Concert Description

The minimalist. The experimentalist. The master. We bring the music of three composers from the past and present together in a big way for our 34th season opener. Powerful percussion, passionate plural pianists, elegant woodwinds and majestic brass combine for one of our largest ensembles to date.

Join us as we connect the lines between our classical and contemporary roots. From the sumptuous warmth and vitality of Mozart’s Gran Partita and Luciano Berio’s scintillating homage to the multitextural works of JS Bach in Sequenza VIII, to John Adams energetic Hallelujah Junction and his powerful Grand Pianola Music, this event will enrapture your senses in grand fashion!


Program

Gran Partita by W. A. Mozart


Grand Pianola Music  by John Adams


Hallelujah Junction by John Adams


Sequenza No. VIII by Luciano Berio

John Adams

Born and raised in New England, Adams learned the clarinet from his father. He began composing at age ten and heard his first orchestral pieces performed while still a teenager. The intellectual and artistic traditions of New England, including his studies at Harvard University and attendance at Boston Symphony Orchestra concerts, helped shape him as an artist and thinker. After earning two degrees from Harvard, he moved to Northern California in 1971 and has since lived in the San Francisco Bay area.

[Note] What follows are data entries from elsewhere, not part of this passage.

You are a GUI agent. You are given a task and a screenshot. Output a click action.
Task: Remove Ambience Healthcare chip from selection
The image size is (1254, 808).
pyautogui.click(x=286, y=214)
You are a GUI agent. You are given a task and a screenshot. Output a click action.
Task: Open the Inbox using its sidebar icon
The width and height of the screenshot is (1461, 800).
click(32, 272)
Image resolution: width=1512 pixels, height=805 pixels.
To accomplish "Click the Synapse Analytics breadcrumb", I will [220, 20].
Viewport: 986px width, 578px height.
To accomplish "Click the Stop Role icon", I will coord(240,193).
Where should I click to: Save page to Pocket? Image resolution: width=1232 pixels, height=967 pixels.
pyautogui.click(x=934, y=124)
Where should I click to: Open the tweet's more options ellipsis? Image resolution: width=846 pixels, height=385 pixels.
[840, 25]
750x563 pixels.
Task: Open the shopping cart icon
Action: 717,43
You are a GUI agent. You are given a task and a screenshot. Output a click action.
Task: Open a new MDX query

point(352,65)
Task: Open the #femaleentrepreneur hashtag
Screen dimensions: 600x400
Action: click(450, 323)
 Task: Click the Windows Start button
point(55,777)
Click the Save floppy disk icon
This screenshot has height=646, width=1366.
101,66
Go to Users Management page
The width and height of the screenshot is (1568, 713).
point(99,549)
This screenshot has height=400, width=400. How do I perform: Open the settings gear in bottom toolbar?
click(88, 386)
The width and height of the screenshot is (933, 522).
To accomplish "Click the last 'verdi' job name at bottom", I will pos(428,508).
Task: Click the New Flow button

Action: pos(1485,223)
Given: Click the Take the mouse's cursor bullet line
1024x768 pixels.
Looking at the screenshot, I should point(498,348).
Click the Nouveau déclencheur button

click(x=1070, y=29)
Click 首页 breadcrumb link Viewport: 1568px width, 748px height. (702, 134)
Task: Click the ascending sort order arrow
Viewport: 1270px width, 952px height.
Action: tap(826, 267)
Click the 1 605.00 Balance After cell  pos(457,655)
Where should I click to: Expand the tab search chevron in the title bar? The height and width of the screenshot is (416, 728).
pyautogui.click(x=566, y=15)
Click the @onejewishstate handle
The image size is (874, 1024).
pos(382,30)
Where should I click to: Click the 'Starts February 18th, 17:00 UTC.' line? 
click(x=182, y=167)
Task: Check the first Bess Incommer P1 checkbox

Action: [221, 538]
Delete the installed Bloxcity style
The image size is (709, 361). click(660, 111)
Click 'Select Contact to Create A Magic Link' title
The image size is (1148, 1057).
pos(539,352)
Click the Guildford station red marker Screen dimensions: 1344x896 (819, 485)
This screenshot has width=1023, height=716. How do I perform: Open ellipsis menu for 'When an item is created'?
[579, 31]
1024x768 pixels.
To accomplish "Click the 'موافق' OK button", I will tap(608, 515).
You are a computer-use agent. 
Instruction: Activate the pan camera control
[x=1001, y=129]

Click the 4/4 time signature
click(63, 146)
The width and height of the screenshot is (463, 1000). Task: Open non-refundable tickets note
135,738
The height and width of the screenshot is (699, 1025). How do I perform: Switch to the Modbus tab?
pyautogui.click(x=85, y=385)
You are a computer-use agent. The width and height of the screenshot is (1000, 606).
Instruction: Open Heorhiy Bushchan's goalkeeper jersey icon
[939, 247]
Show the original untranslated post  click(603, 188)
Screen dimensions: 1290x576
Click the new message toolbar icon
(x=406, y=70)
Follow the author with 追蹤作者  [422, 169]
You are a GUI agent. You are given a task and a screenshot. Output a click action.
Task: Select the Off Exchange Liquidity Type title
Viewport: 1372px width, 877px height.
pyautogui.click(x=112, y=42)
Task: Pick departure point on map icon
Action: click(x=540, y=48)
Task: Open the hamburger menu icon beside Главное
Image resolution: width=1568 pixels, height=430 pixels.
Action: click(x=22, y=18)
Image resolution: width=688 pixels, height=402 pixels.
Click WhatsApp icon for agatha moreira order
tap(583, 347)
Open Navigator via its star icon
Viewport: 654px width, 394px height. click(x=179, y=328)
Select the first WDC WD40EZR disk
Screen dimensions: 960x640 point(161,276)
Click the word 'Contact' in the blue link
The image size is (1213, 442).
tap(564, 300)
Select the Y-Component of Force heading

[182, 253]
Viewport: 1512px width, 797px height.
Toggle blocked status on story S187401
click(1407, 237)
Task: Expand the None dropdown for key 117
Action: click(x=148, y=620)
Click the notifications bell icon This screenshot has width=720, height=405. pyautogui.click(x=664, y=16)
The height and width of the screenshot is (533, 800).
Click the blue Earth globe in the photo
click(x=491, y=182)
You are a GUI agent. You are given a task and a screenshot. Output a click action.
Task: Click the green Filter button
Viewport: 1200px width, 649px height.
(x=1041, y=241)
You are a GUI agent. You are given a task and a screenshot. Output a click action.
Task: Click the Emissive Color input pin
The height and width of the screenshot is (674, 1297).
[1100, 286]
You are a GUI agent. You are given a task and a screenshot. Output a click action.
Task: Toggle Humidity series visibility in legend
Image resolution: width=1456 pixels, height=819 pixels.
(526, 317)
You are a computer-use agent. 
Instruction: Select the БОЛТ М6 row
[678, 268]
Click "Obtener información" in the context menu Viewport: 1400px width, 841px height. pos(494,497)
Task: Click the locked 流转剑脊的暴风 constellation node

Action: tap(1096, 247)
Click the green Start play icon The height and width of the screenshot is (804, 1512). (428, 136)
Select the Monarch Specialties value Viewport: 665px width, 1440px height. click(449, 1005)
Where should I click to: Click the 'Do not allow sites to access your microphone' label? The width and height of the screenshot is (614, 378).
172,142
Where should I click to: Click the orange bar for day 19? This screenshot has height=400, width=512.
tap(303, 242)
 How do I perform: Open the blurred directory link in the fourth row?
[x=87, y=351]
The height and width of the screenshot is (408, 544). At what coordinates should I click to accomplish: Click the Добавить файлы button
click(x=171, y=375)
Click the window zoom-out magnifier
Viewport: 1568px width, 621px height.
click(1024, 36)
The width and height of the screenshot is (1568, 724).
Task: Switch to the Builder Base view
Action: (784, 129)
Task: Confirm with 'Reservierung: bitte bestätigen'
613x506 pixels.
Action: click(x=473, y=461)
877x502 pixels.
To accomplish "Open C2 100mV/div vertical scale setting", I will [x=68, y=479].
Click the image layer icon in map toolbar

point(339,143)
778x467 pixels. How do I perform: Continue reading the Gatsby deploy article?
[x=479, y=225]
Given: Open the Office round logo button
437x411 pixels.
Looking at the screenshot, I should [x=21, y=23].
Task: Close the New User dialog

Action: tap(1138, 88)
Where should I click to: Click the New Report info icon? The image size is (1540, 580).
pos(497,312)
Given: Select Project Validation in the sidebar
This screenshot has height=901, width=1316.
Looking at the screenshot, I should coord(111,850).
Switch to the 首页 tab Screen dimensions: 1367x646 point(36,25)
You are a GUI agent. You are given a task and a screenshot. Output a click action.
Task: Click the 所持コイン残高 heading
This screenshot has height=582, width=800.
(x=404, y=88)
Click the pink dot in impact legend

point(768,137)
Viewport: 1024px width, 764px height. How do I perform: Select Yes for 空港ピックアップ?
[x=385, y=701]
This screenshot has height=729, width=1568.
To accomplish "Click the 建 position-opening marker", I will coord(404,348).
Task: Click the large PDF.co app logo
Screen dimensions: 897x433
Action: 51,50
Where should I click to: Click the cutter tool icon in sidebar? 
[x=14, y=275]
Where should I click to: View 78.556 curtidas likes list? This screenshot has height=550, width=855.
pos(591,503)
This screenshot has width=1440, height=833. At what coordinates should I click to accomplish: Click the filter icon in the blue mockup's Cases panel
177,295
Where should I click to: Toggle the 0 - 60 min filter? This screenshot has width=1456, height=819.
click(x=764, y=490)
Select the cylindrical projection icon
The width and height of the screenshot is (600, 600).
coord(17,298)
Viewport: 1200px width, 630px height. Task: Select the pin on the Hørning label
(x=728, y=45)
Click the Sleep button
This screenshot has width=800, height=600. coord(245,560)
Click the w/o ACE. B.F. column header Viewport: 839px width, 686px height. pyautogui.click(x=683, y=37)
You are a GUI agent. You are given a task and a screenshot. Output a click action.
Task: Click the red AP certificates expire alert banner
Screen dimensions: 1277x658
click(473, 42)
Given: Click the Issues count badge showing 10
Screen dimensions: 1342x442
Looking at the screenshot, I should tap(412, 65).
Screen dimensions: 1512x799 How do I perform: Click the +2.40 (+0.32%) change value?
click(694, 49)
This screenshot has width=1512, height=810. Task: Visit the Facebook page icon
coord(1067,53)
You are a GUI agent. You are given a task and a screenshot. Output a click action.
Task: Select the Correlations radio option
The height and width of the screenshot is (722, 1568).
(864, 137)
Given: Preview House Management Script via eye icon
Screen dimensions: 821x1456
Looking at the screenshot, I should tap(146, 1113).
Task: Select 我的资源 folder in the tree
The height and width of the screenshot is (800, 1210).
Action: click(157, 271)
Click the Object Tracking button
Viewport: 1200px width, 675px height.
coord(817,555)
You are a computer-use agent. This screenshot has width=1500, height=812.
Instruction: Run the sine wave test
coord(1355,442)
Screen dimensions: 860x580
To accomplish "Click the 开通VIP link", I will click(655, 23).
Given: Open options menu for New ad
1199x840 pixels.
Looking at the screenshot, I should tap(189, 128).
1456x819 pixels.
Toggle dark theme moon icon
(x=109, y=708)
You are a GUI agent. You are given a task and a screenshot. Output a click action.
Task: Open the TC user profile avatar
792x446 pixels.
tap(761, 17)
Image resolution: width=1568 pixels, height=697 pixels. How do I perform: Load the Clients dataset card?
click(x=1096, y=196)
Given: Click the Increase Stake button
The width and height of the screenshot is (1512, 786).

One of America’s most admired and respected composers, John Adams is a musician of enormous range and technical command. His works, both operatic and symphonic, stand out among contemporary classical compositions for their depth of expression, brilliance of sound, and the profoundly humanist nature of their themes. Over the past 25 years, Adams’s music has played a decisive role in turning the tide of contemporary musical aesthetics away from academic modernism and toward a more expansive, expressive language.




Luciano Berio

Luciano Berio (1925-2003) was born in Liguria, attended the Conservatorio Giuseppe Verdi, and in 1952 he attended the courses taught by Luigi Dallapiccola at Tanglewood, USA. From the early fifties Berio made a name for himself as an authoritative exponent of the new generation of the musical avantgarde. This period saw the composition of Cinque Variazioni (1952-53), Chamber Music (1953), Nones (1954) and Serenata (1957). Berio and Maderna created Italy’s first studio of electronic music at the RAI Milan headquarters, inaugurated the following year as the Studio di Fonologia Musicale. Here he was able to experiment with the interaction of acoustic instruments and electronically produced sounds  and explore new relationships between sounds and words. Berio is also known for composing a series of virtuoso works for solo instruments under the name Sequenza exploring the full possibilities of each instrument.

Perhaps Berio's most notable contribution to the world of post-WWII non-serial experimental music, running throughout most of his works, is his engagement with the broader world of critical theory (epitomized by his lifelong friendship with linguist and critical theorist Umberto Eco) through his compositions. Berio's works are often analytic acts: deliberately analyzing myths, stories, the components of words themselves, his own compositions, or preexisting musical works. In other words, it is not only the composition of the "collage" that conveys meaning; it is the particular composition of the component "sound-image" that conveys meaning, even extra-musical meaning. The technique of the "collage," that he is associated with, is, then, less a neutral process than a conscious, Joycean process of analysis-by-composition, a form of analytic transcription of which Sinfonia and The Chemins are the most prominent examples. Berio often offers his compositions as forms of academic or cultural discourse themselves rather than as "mere" fodder for them.